In a study funded by Meningitis Research Foundation (MRF), researchers have developed a new approach to assess the effectiveness of the vaccine Bexsero®, which provides protection against different strains of group B meningococcal meningitis and septicaemia (MenB).
Bexsero® was introduced into the UK infant immunisation schedule in September 2015 and has been shown to be highly effective in preventing MenB disease in those vaccinated.
People vaccinated against MenB will produce antibodies against a protein called factor H binding protein (fHbp), which can be found on the surface of most MenB bacteria. If a vaccinated person comes into contact with the MenB bacteria that possess this protein, antibodies will bind to and kill the meningococcal bacteria.

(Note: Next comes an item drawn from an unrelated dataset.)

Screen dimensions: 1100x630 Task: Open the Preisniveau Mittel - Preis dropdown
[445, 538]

In the new study, published in the academic journal PLOS One, researchers at the University of Leicester and Meningococcal Reference Unit show how a combination of DNA sequences and statistical testing can be used to measure the amounts of fHbp present in meningococcal bacteria of patients who had the disease.

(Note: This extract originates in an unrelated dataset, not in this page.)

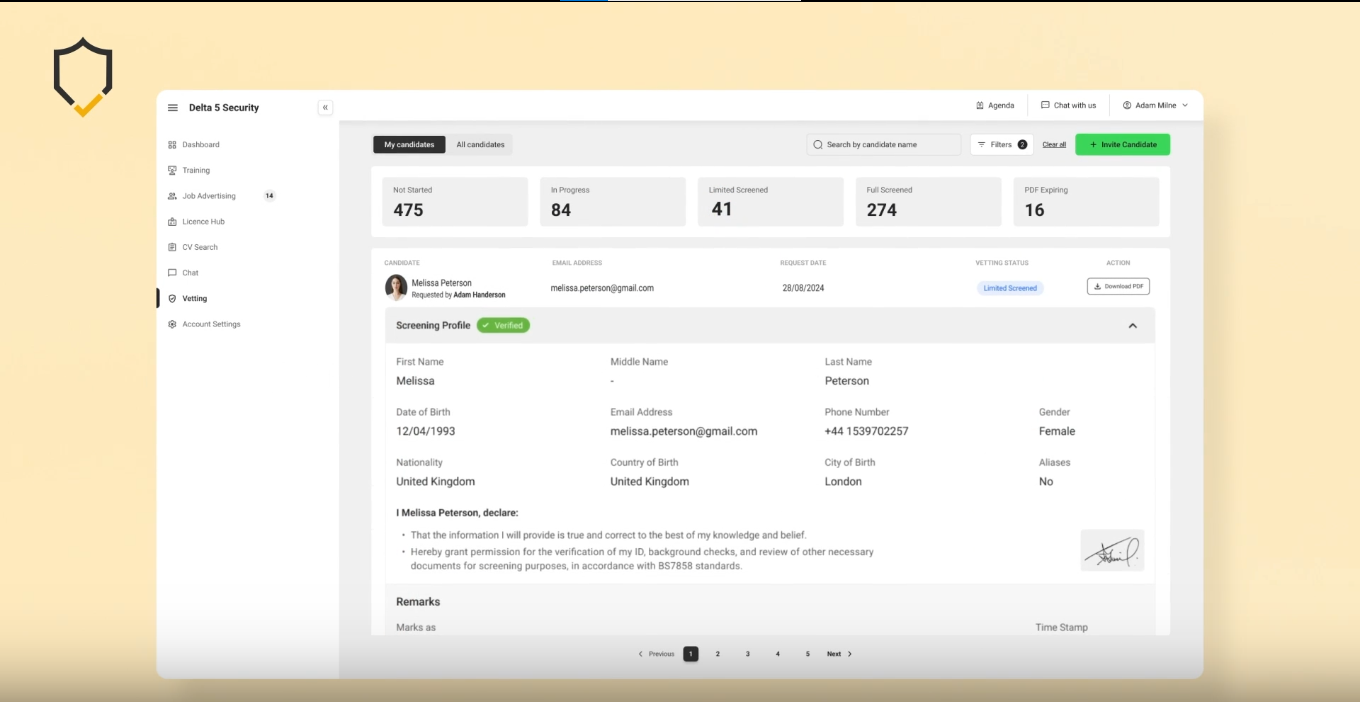Select the Training sidebar icon
The image size is (1360, 702).
[171, 170]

Whenever someone becomes ill with MenB it is important to be able to test whether the strain they are infected with might have been prevented by the vaccine. Currently, it is estimated that the vaccine offers protection against 73-88% of strains responsible for meningococcal disease in England and Wales.
The approach is being assessed by Public Health England for its potential to routinely test all meningococcal disease cases.
The research was based on looking at one of the four antigens that make up the vaccine. More work is needed to look at the remaining three antigens.